There is also calibrated airspeed (CAS). Instruments do not always give exact indications, and airspeed indicators are no exception. Especially at higher angles of attack, what you see on the ASI may vary from what you actually get; the difference will be found as calibrated airspeed values in performance charts in your pilot's operating handbook. One example is the chart giving stall speeds at various flap settings and center-of-gravity loadings. In most cases the differences between calibrated and indicated airspeed will be almost negligible in cruise flight.
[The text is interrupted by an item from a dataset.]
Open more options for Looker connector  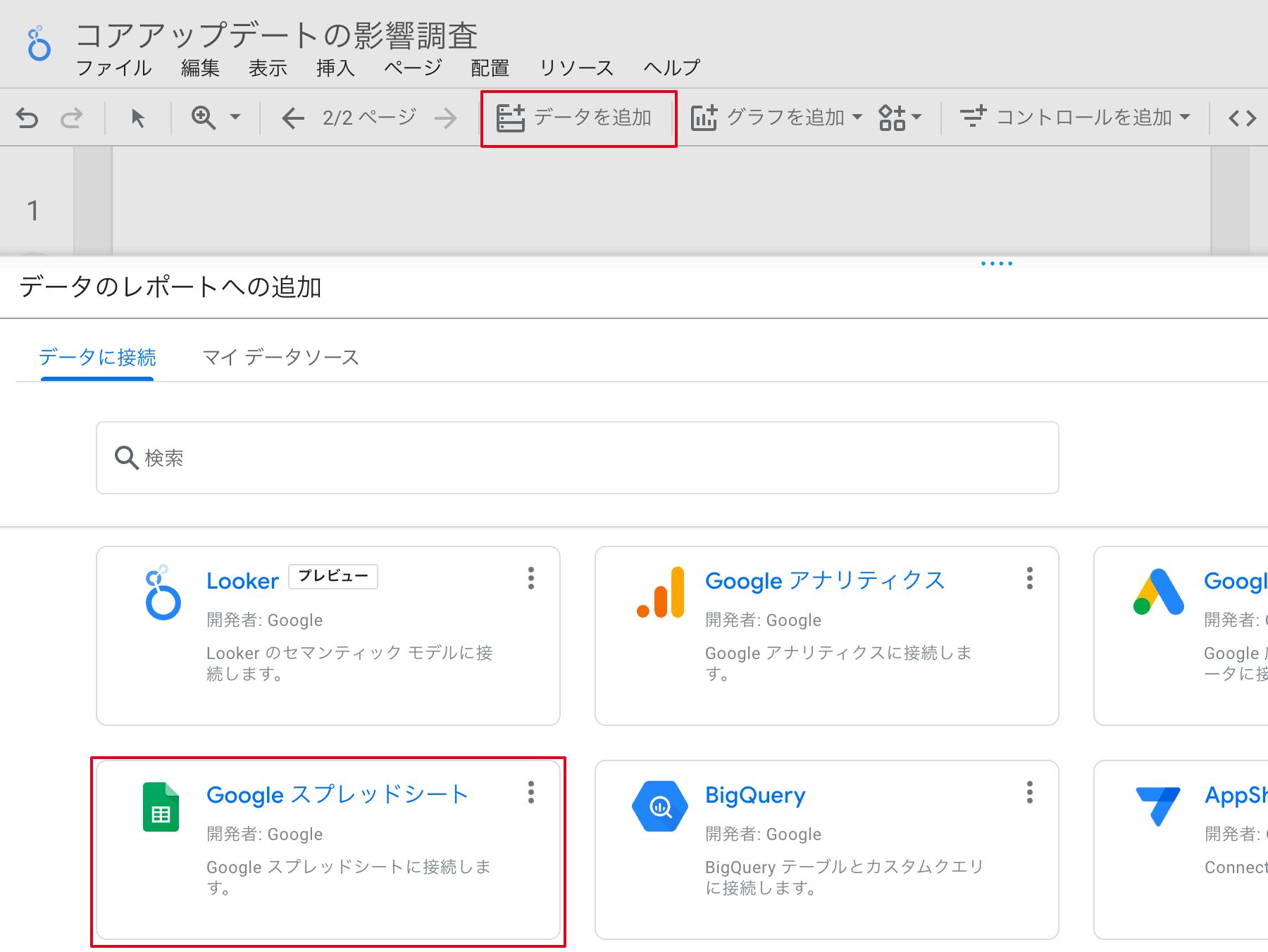click(x=531, y=578)
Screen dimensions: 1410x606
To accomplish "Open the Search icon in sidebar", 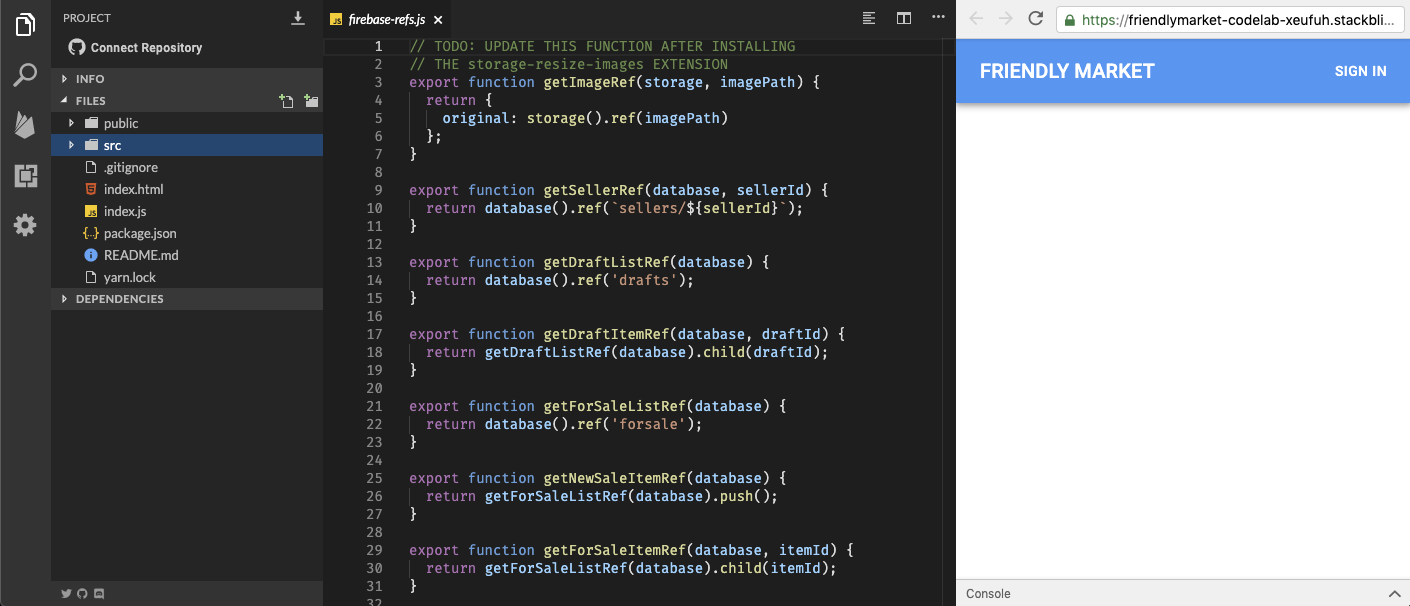I will (25, 75).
Next there's true airspeed (TAS). When temperature and/or pressure vary from so-called standard conditions, true airspeed will differ from CAS. "Think of your airspeed indicator as being calibrated to be accurate at sea level on a standard day when the barometric pressure is 29.92 inches of mercury and the temperature is 59 degrees Fahrenheit," explains Thomas B. Haines in "The Truth About True Airspeed" in the September 1998 AOPA Pilot magazine. TAS is used for cruise-performance calculations. Click here to download Chapter Six of the Pilot's Handbook of Aeronautical Knowledge for a full discussion of the three kinds of airspeed values.

Those are the basics, but awareness of imprecise airspeed indications does not begin and end with the terms described above. How old are the instruments on your trainer's panel? Have they been calibrated recently? "As an airspeed indicator ages, it tends to become less accurate. Many pilots have only an approximate idea of how fast their aircraft move through the air," writes Barry Schiff in "Airspeed Algebra" in the May 1999 AOPA Pilot.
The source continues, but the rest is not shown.